Daniel Arbess - 2010 Investment Strategy

Daniel Arbess - 2010 Investment Strategy 34

Are we frogs in boiling water?

Here’s How Today’s Model Looks: China works, saves and builds. The West borrows, buys and consumes. They drive 5-year urbanization and employment targets, generating low wages, long hours, high education standards and 24/7 productivity. We have high-paid unions working 35-hour weeks; over-leveraged consumers defaulting on $10 billion a month in mortgage payments and paying off credit cards to buy new iPads; and a messy democracy beholden to special interests, and apparently incapable of making complex policy choices until forced by crisis. Chinese consumption is 35% of GDP, and they save half of their disposable income and have no real government benefits. We consume twice as much, save a fraction, and rely on entitlements that add up to a multiple of our GDP. Our nation owes China almost $1.5 trillion; and we, and many of our G-7 sovereign friends are sporting seriously distressed balance sheets.

Our Kids' Legacy

Now the Hangover.

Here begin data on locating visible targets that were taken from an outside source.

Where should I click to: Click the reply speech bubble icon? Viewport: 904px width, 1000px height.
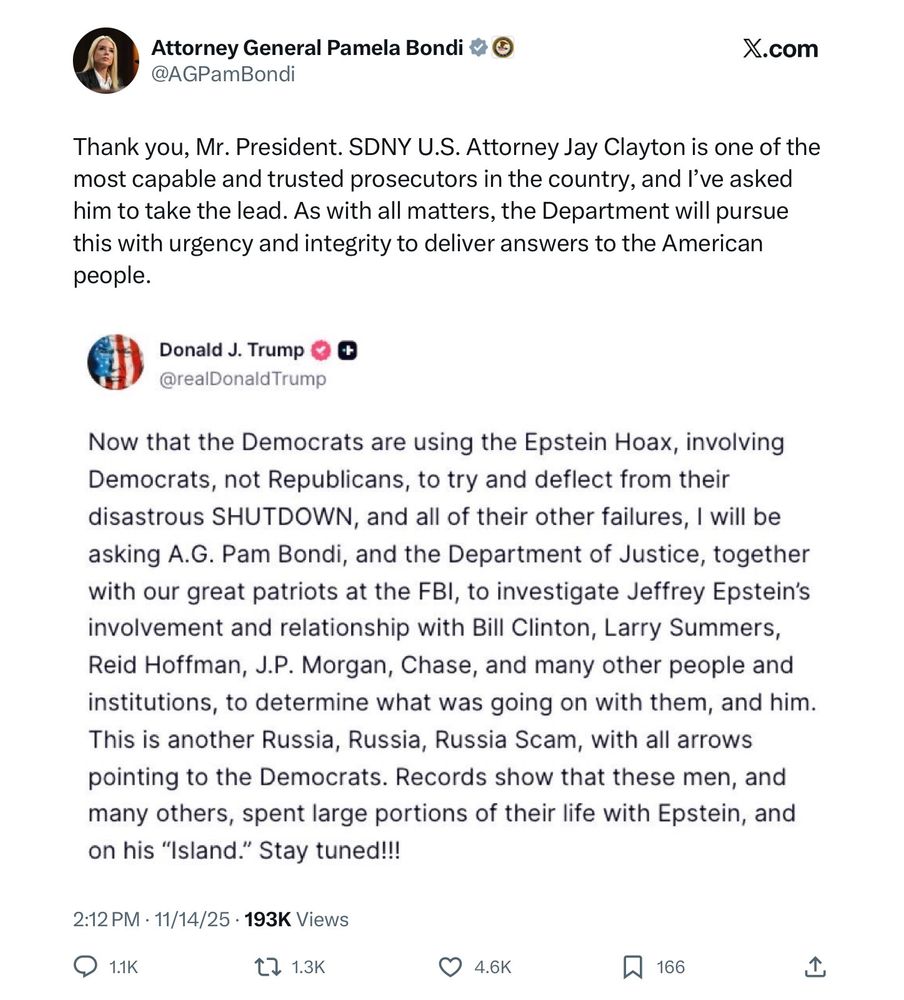pyautogui.click(x=87, y=966)
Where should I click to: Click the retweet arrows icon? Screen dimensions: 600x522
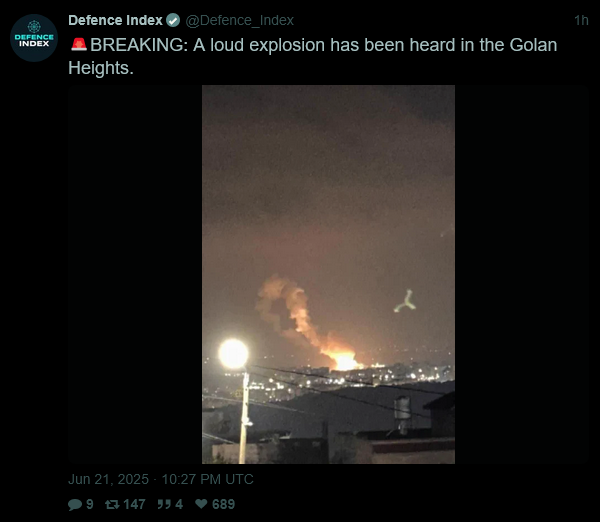pyautogui.click(x=112, y=504)
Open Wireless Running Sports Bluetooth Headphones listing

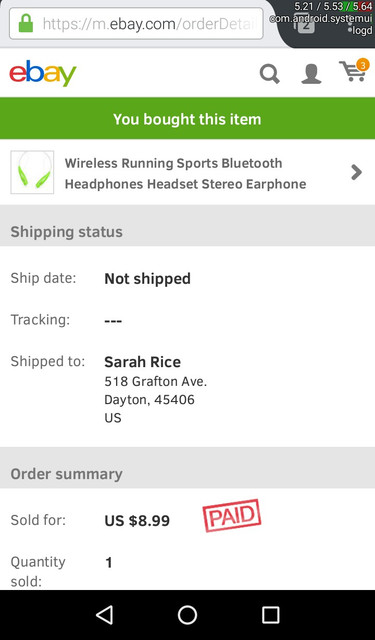click(185, 173)
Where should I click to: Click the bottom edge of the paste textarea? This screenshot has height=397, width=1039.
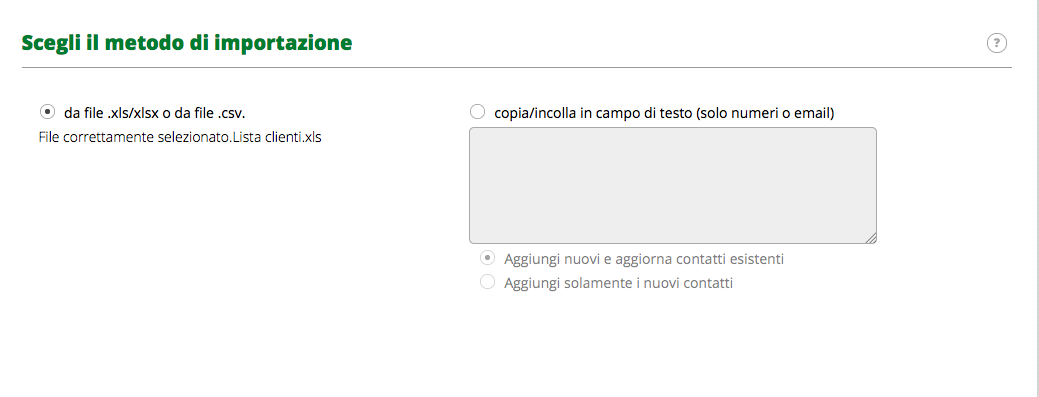(673, 243)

The Western debt balloon has migrated from homeowners to their banks, and now across governments, in an epic process of balance sheet contamination [El Erian term]. Yet, while moving debt around or paying it off with more debt helps short term liquidity, it does nothing good for solvency. The brand new European circuit breaker is already melting. It doesn’t really matter whether Eurozone politics converge on a set of conditions that will be either hard enough for the Germans, or easy enough for the peripherals--because every scenario looks bad for the Euro. Strong conditions probably intensify civil unrest and an early demise of the EMU, while weaker ones would lead down a more painful, drawn out path to the same place. We’re bearish on the Euro and Euro sovereign debt. U.S. Treasuries and risk assets look like a good short term safe haven, but it’s really just swinging from vine to vine.